Task inputs below:

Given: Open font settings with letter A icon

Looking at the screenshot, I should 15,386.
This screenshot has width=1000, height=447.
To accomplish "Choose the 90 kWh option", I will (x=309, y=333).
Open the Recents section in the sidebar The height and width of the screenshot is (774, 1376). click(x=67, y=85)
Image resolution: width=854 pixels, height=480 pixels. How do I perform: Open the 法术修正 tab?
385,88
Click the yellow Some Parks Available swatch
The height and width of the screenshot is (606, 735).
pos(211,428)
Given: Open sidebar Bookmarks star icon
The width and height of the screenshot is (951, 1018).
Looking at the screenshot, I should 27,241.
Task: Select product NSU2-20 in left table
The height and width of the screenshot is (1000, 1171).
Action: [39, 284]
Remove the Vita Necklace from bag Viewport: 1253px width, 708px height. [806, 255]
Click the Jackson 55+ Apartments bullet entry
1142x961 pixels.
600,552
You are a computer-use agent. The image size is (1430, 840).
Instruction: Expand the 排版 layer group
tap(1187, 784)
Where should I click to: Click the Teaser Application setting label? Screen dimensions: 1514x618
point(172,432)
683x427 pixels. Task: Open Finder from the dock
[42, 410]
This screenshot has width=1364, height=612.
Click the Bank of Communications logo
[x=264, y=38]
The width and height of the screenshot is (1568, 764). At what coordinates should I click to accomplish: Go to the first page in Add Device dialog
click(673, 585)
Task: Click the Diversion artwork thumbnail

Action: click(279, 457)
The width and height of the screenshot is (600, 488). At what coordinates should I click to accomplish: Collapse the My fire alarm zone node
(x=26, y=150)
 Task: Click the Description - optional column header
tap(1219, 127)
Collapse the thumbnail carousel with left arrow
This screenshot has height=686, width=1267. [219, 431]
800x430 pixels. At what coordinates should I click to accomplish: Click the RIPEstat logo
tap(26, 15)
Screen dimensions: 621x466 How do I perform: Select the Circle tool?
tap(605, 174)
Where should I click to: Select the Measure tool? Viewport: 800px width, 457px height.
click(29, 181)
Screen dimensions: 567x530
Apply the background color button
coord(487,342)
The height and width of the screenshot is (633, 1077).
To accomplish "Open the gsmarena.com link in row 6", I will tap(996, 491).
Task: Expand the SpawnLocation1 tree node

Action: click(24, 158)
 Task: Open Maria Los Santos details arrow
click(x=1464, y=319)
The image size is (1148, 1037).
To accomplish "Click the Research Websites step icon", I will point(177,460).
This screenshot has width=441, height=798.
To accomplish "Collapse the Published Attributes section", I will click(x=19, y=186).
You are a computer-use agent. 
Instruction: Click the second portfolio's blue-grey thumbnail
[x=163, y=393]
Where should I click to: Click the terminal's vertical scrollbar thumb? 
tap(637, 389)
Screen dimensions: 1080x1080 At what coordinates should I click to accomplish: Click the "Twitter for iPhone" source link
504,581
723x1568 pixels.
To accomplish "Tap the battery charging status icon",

End of Task inputs.

Problem description: A word-for-word restatement of all the records is required.

Written answer:
Given: Open font settings with letter A icon

Looking at the screenshot, I should 15,386.
This screenshot has width=1000, height=447.
To accomplish "Choose the 90 kWh option", I will (x=309, y=333).
Open the Recents section in the sidebar The height and width of the screenshot is (774, 1376). click(x=67, y=85)
Image resolution: width=854 pixels, height=480 pixels. How do I perform: Open the 法术修正 tab?
385,88
Click the yellow Some Parks Available swatch
The height and width of the screenshot is (606, 735).
pos(211,428)
Given: Open sidebar Bookmarks star icon
The width and height of the screenshot is (951, 1018).
Looking at the screenshot, I should 27,241.
Task: Select product NSU2-20 in left table
The height and width of the screenshot is (1000, 1171).
Action: [39, 284]
Remove the Vita Necklace from bag Viewport: 1253px width, 708px height. [806, 255]
Click the Jackson 55+ Apartments bullet entry
1142x961 pixels.
600,552
You are a computer-use agent. The image size is (1430, 840).
Instruction: Expand the 排版 layer group
tap(1187, 784)
Where should I click to: Click the Teaser Application setting label? Screen dimensions: 1514x618
point(172,432)
683x427 pixels. Task: Open Finder from the dock
[42, 410]
This screenshot has width=1364, height=612.
Click the Bank of Communications logo
[x=264, y=38]
The width and height of the screenshot is (1568, 764). At what coordinates should I click to accomplish: Go to the first page in Add Device dialog
click(673, 585)
Task: Click the Diversion artwork thumbnail

Action: click(279, 457)
The width and height of the screenshot is (600, 488). At what coordinates should I click to accomplish: Collapse the My fire alarm zone node
(x=26, y=150)
 Task: Click the Description - optional column header
tap(1219, 127)
Collapse the thumbnail carousel with left arrow
This screenshot has height=686, width=1267. [219, 431]
800x430 pixels. At what coordinates should I click to accomplish: Click the RIPEstat logo
tap(26, 15)
Screen dimensions: 621x466 How do I perform: Select the Circle tool?
tap(605, 174)
Where should I click to: Select the Measure tool? Viewport: 800px width, 457px height.
click(29, 181)
Screen dimensions: 567x530
Apply the background color button
coord(487,342)
The height and width of the screenshot is (633, 1077).
To accomplish "Open the gsmarena.com link in row 6", I will tap(996, 491).
Task: Expand the SpawnLocation1 tree node

Action: click(24, 158)
 Task: Open Maria Los Santos details arrow
click(x=1464, y=319)
The image size is (1148, 1037).
To accomplish "Click the Research Websites step icon", I will point(177,460).
This screenshot has width=441, height=798.
To accomplish "Collapse the Published Attributes section", I will click(x=19, y=186).
You are a computer-use agent. 
Instruction: Click the second portfolio's blue-grey thumbnail
[x=163, y=393]
Where should I click to: Click the terminal's vertical scrollbar thumb? 
tap(637, 389)
Screen dimensions: 1080x1080 At what coordinates should I click to accomplish: Click the "Twitter for iPhone" source link
504,581
723x1568 pixels.
To accomplish "Tap the battery charging status icon",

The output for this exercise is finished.